╭─ Texte fourni

Publié le 12 mars 2024

La décarbonation réussie du Québec ne repose pas sur une technologie miracle, mais sur un séquençage stratégique rigoureux.

  • L’efficacité énergétique n’est pas une option, mais le préalable non négociable qui maximise le retour sur investissement de tous les autres investissements.
  • L’électrification et la biomasse sont les leviers matures pour remplacer les combustibles fossiles, tandis que l’hydrogène et le CCUS restent des solutions de niche ou d’avenir pour des besoins spécifiques.

Recommandation : Auditez vos pertes énergétiques avant de planifier tout investissement dans la production d’énergie propre.

Face à l’urgence climatique et aux cibles ambitieuses du Québec, les décideurs industriels et les gestionnaires de bâtiments sont bombardés d’options technologiques : hydrogène vert, capture de carbone, électrification massive. Cette effervescence, bien que positive, crée un bruit de fond qui masque souvent la stratégie la plus rationnelle et la plus rentable. On se précipite sur des solutions complexes et médiatisées, en oubliant les fondations d’une transition énergétique réussie.

╰─
╭─ Données fournies

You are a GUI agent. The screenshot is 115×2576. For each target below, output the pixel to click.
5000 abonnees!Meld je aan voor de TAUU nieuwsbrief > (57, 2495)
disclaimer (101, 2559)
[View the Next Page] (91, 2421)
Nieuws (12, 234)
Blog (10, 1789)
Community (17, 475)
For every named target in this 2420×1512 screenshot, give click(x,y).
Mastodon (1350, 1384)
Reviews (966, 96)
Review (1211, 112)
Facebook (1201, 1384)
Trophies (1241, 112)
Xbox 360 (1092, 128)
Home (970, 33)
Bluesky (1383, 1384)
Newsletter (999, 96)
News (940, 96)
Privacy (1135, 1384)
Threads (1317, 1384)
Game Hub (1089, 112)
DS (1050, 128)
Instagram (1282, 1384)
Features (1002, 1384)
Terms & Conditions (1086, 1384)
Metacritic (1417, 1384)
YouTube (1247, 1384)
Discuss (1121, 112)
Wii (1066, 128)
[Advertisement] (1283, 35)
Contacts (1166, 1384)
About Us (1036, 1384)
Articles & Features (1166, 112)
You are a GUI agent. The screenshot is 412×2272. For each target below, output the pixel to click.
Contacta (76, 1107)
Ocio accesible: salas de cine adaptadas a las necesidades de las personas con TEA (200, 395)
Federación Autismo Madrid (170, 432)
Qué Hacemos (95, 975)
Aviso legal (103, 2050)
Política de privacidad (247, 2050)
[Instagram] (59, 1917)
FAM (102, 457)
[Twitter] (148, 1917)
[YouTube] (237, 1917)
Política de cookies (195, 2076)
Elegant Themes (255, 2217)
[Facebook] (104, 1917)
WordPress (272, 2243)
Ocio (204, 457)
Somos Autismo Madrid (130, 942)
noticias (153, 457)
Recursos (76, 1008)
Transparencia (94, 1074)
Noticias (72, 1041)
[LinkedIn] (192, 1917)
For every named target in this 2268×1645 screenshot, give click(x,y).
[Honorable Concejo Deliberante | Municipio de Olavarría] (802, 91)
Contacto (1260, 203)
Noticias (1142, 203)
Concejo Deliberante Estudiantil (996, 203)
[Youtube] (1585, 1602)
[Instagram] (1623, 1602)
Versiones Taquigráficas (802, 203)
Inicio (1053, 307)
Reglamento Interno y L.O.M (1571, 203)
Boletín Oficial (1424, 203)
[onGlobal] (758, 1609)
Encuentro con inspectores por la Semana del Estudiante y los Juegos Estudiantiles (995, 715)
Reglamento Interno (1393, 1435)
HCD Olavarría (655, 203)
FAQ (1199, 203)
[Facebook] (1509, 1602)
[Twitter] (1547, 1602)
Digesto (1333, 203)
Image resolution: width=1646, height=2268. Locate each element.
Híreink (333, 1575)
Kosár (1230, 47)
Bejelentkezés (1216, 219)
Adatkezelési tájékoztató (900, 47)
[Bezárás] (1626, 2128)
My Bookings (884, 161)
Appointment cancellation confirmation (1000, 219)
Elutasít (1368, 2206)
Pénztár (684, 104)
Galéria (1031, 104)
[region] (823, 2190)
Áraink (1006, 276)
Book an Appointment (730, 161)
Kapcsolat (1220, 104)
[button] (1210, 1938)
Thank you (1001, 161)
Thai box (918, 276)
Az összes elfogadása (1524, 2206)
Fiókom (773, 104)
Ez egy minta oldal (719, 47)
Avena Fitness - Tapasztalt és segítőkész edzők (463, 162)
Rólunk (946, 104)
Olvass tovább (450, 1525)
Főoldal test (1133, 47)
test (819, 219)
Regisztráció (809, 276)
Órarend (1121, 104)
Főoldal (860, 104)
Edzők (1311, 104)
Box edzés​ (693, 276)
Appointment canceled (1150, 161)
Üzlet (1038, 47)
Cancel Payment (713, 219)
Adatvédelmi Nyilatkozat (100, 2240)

╰─

Énoncé de la tâche
Recopiez textuellement le texte fourni, depuis « La décarbonation réussie » jusqu'à « les autres investissements. » inclus.

Tâche accomplie
La décarbonation réussie du Québec ne repose pas sur une technologie miracle, mais sur un séquençage stratégique rigoureux.

  • L’efficacité énergétique n’est pas une option, mais le préalable non négociable qui maximise le retour sur investissement de tous les autres investissements.